- Given data -
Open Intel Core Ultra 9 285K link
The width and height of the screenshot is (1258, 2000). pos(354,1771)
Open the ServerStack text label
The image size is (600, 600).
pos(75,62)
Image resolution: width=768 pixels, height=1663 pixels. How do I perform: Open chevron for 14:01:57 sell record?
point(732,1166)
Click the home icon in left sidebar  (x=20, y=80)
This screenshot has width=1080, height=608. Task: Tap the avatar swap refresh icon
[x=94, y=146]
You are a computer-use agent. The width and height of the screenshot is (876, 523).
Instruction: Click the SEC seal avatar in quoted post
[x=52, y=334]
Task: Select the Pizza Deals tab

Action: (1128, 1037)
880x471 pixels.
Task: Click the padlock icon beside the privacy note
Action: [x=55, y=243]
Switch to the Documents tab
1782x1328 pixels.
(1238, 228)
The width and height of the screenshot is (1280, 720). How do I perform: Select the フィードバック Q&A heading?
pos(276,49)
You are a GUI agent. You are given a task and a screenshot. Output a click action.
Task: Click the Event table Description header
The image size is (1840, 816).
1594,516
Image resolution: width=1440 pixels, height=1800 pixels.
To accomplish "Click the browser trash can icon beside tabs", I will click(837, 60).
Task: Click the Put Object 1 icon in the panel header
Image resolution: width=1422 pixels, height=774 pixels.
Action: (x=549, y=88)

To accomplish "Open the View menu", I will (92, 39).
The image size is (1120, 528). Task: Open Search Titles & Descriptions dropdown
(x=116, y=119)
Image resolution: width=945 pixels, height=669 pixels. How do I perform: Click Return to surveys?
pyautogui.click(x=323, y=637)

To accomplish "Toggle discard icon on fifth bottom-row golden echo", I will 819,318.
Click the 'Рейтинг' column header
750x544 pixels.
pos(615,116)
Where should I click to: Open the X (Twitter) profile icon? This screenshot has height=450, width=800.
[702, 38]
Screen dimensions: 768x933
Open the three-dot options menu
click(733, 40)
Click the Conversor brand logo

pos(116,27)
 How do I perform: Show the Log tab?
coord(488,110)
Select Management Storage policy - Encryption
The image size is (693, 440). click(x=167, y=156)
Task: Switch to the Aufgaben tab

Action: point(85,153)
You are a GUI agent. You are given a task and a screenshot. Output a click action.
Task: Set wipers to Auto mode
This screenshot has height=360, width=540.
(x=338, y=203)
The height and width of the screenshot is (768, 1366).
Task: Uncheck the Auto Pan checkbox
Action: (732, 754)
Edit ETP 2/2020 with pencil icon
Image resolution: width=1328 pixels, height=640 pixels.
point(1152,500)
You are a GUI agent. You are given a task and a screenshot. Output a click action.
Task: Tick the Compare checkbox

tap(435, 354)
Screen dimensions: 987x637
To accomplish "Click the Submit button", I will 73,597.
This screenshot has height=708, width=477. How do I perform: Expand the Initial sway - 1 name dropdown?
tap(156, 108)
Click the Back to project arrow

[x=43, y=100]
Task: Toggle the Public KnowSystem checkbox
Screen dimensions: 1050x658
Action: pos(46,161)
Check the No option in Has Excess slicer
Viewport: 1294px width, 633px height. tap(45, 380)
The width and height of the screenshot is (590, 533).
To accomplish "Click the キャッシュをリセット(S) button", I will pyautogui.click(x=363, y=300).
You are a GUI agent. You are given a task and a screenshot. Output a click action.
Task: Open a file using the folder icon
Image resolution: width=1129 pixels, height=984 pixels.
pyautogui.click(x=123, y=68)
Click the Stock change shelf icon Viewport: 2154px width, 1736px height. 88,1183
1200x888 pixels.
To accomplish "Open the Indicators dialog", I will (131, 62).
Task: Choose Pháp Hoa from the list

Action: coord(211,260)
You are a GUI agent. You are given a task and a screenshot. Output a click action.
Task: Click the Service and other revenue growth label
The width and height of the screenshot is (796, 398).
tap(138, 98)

- Task instructions -
Sift through the material above and copy each line that holds "label".

- Answer -
Open the ServerStack text label
Task: Click the Service and other revenue growth label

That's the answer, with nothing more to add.